** MATERIAL SHOWN follows **

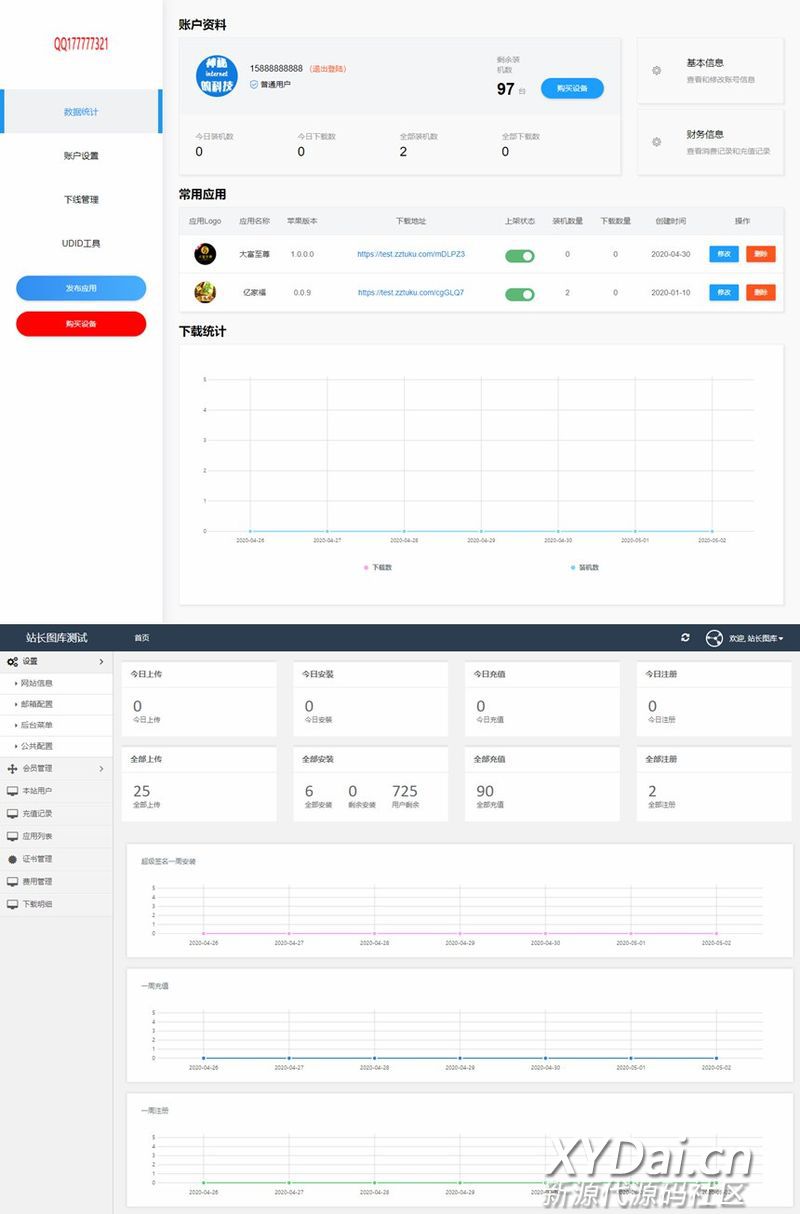Click the red 购买设备 sidebar button
Screen dimensions: 800x1214
pos(81,324)
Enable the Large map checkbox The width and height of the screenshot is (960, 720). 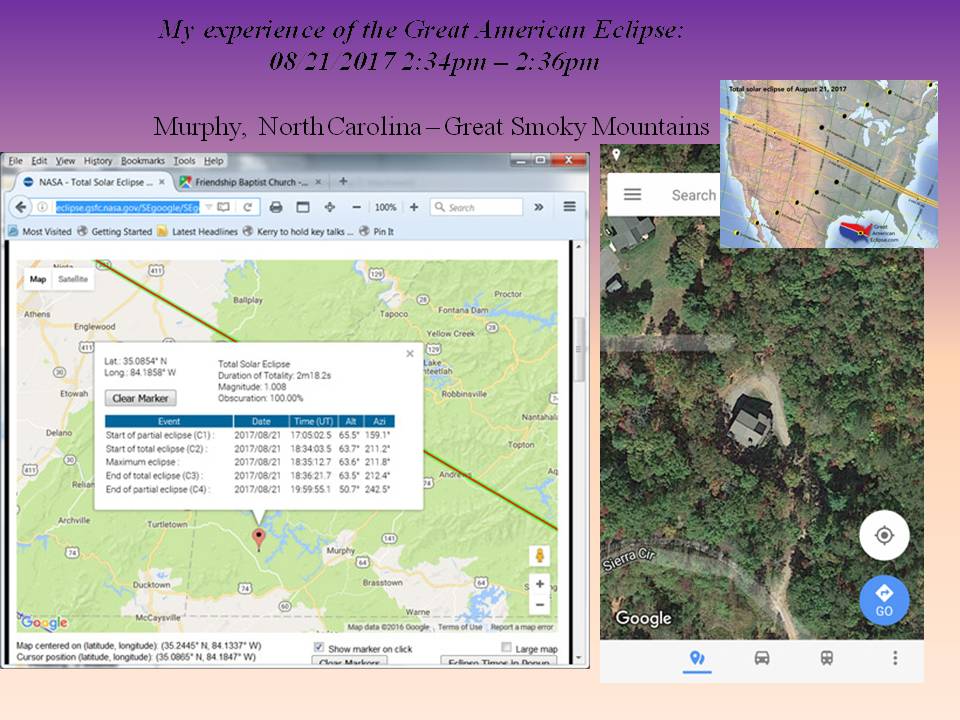[507, 648]
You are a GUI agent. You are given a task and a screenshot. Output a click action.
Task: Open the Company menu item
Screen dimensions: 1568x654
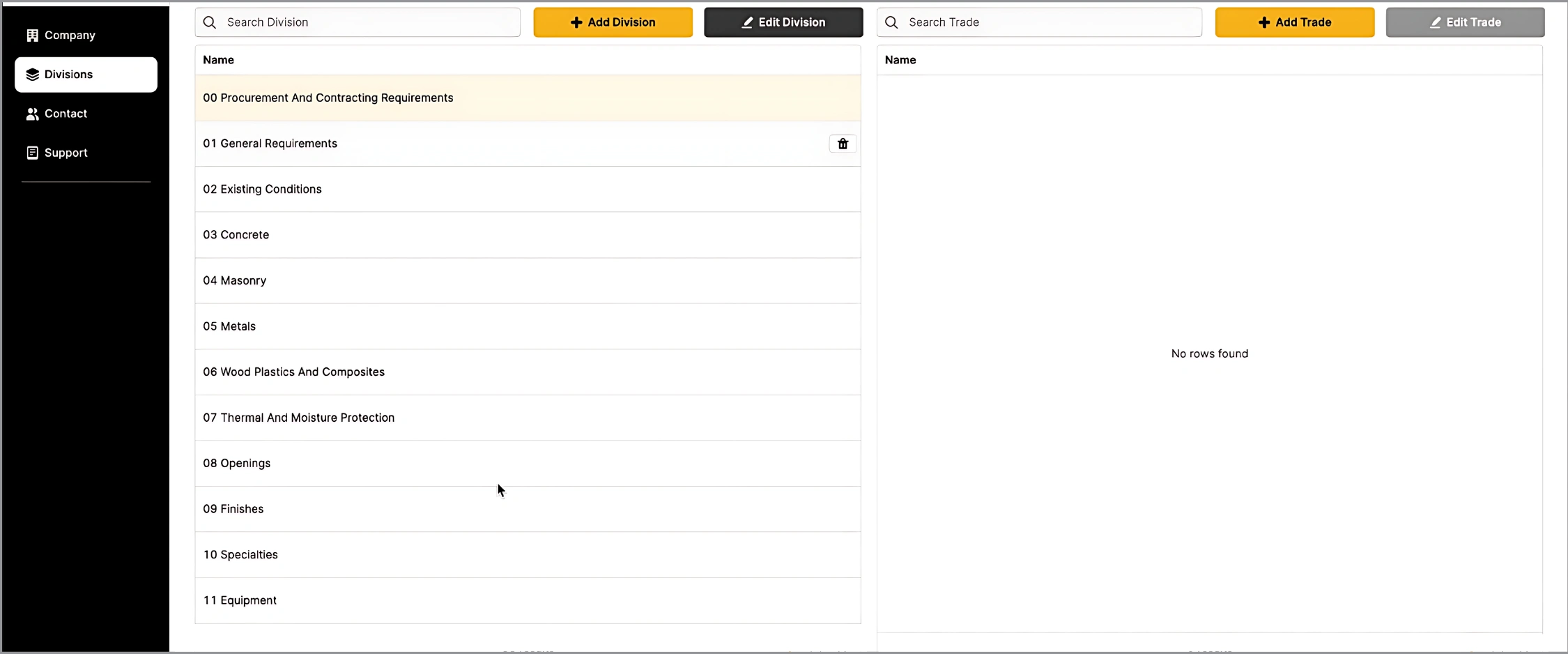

** End of MATERIAL SHOWN **

HOW TO COMPLETE THIS TASK:
Only the lines from the one containing "You are a GUI" through the final line of the records should be transcribed, exactly and with no pictures.

SOLUTION FOR THIS PROBLEM:
You are a GUI agent. You are given a task and a screenshot. Output a click action.
Task: Open the Company menu item
Screen dimensions: 1568x654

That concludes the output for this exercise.